## WRITTEN TASK
Can you render the lines from the one holding "Given: Click the yellow Register Now tile" through the one holding "The width and", both included, as a Markdown table with the columns Line No. and Line Text, leaving out blank lines?

## DATA FOR PROCESSING

____

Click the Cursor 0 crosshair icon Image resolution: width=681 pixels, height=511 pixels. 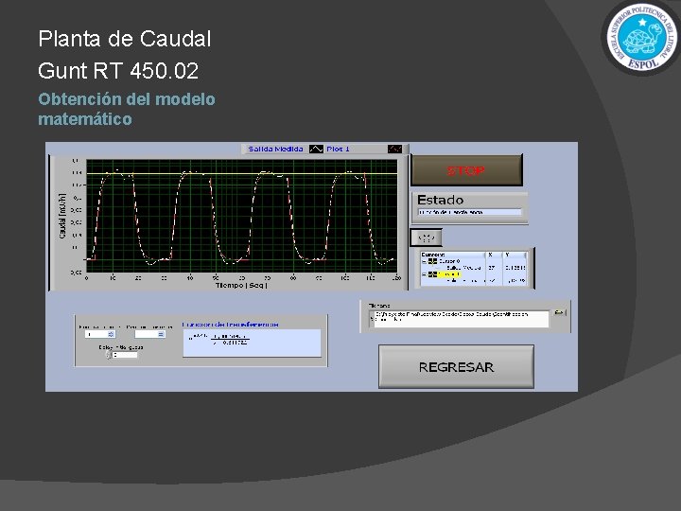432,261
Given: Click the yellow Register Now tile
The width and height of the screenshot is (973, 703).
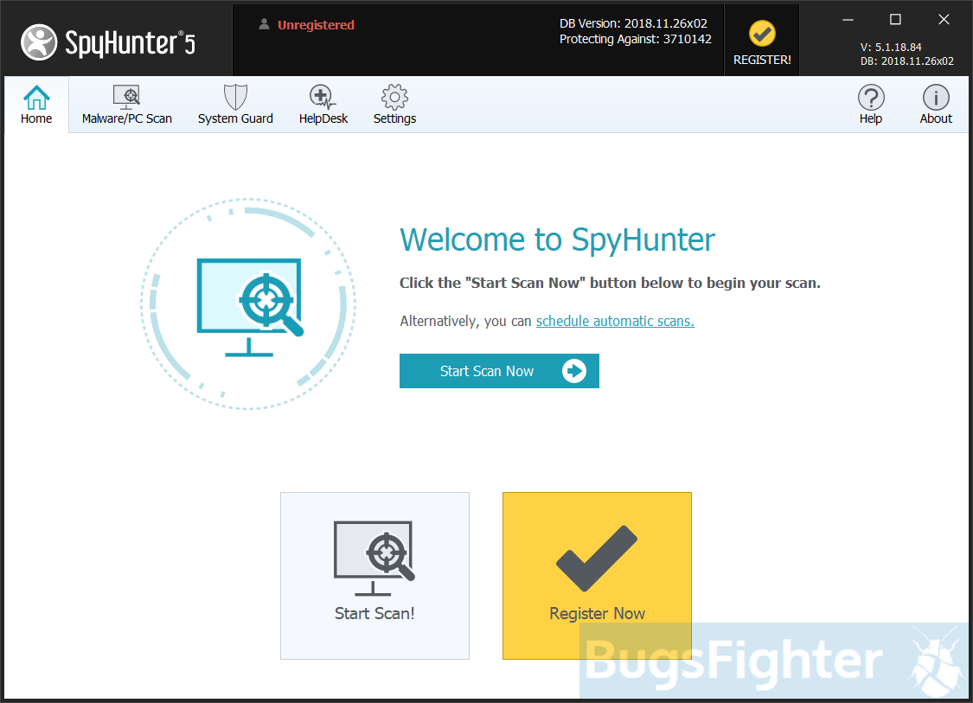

____

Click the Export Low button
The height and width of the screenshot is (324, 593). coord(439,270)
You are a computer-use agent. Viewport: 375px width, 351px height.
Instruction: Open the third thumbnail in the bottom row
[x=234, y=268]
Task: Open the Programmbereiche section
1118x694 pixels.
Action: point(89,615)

____

## TASK RESPONSE
| Line No. | Line Text |
|---|---|
| 1 | Given: Click the yellow Register Now tile |
| 2 | The width and height of the screenshot is (973, 703). |